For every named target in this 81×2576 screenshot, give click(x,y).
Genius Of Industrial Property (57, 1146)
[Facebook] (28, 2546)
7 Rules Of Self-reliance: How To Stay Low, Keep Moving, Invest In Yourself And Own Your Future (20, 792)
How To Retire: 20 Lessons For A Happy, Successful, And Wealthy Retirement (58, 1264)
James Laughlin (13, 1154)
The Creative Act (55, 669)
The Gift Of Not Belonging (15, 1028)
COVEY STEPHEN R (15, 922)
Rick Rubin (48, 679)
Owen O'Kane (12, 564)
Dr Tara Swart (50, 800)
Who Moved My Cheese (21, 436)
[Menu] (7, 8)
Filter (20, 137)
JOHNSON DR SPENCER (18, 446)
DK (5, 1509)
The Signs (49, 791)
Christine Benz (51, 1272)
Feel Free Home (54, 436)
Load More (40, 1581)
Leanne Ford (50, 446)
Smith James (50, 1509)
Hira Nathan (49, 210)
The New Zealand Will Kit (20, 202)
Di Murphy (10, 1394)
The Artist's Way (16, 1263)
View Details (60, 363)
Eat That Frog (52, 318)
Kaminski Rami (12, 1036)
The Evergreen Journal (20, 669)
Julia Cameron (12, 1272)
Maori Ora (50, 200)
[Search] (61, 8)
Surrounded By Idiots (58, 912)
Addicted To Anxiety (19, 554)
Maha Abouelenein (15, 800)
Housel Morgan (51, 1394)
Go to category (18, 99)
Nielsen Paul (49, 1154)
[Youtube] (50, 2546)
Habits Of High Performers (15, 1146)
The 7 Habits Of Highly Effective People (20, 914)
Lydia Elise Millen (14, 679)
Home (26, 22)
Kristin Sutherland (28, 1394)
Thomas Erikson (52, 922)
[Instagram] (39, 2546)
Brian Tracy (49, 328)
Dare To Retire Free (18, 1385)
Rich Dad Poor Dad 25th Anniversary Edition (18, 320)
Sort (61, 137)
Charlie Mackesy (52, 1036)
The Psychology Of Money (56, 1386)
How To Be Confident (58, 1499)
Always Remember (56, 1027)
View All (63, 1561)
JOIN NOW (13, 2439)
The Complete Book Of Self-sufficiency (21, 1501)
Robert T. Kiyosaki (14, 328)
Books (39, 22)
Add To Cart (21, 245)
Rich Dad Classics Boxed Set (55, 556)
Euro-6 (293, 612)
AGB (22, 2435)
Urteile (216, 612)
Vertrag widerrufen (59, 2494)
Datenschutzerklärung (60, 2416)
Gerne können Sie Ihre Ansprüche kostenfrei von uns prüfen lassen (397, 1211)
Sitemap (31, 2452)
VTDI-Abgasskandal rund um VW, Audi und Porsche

§

▶ _What you need to do_: Please repeat the lines above exactly, beginning with the line that contains "The Artist's Way (16, 1263)" and ending with the final one.

▶ _Solution to this problem_:
The Artist's Way (16, 1263)
View Details (60, 363)
Eat That Frog (52, 318)
Kaminski Rami (12, 1036)
The Evergreen Journal (20, 669)
Julia Cameron (12, 1272)
Maori Ora (50, 200)
[Search] (61, 8)
Surrounded By Idiots (58, 912)
Addicted To Anxiety (19, 554)
Maha Abouelenein (15, 800)
Housel Morgan (51, 1394)
Go to category (18, 99)
Nielsen Paul (49, 1154)
[Youtube] (50, 2546)
Habits Of High Performers (15, 1146)
The 7 Habits Of Highly Effective People (20, 914)
Lydia Elise Millen (14, 679)
Home (26, 22)
Kristin Sutherland (28, 1394)
Thomas Erikson (52, 922)
[Instagram] (39, 2546)
Brian Tracy (49, 328)
Dare To Retire Free (18, 1385)
Rich Dad Poor Dad 25th Anniversary Edition (18, 320)
Sort (61, 137)
Charlie Mackesy (52, 1036)
The Psychology Of Money (56, 1386)
How To Be Confident (58, 1499)
Always Remember (56, 1027)
View All (63, 1561)
JOIN NOW (13, 2439)
The Complete Book Of Self-sufficiency (21, 1501)
Robert T. Kiyosaki (14, 328)
Books (39, 22)
Add To Cart (21, 245)
Rich Dad Classics Boxed Set (55, 556)
Euro-6 (293, 612)
AGB (22, 2435)
Urteile (216, 612)
Vertrag widerrufen (59, 2494)
Datenschutzerklärung (60, 2416)
Gerne können Sie Ihre Ansprüche kostenfrei von uns prüfen lassen (397, 1211)
Sitemap (31, 2452)
VTDI-Abgasskandal rund um VW, Audi und Porsche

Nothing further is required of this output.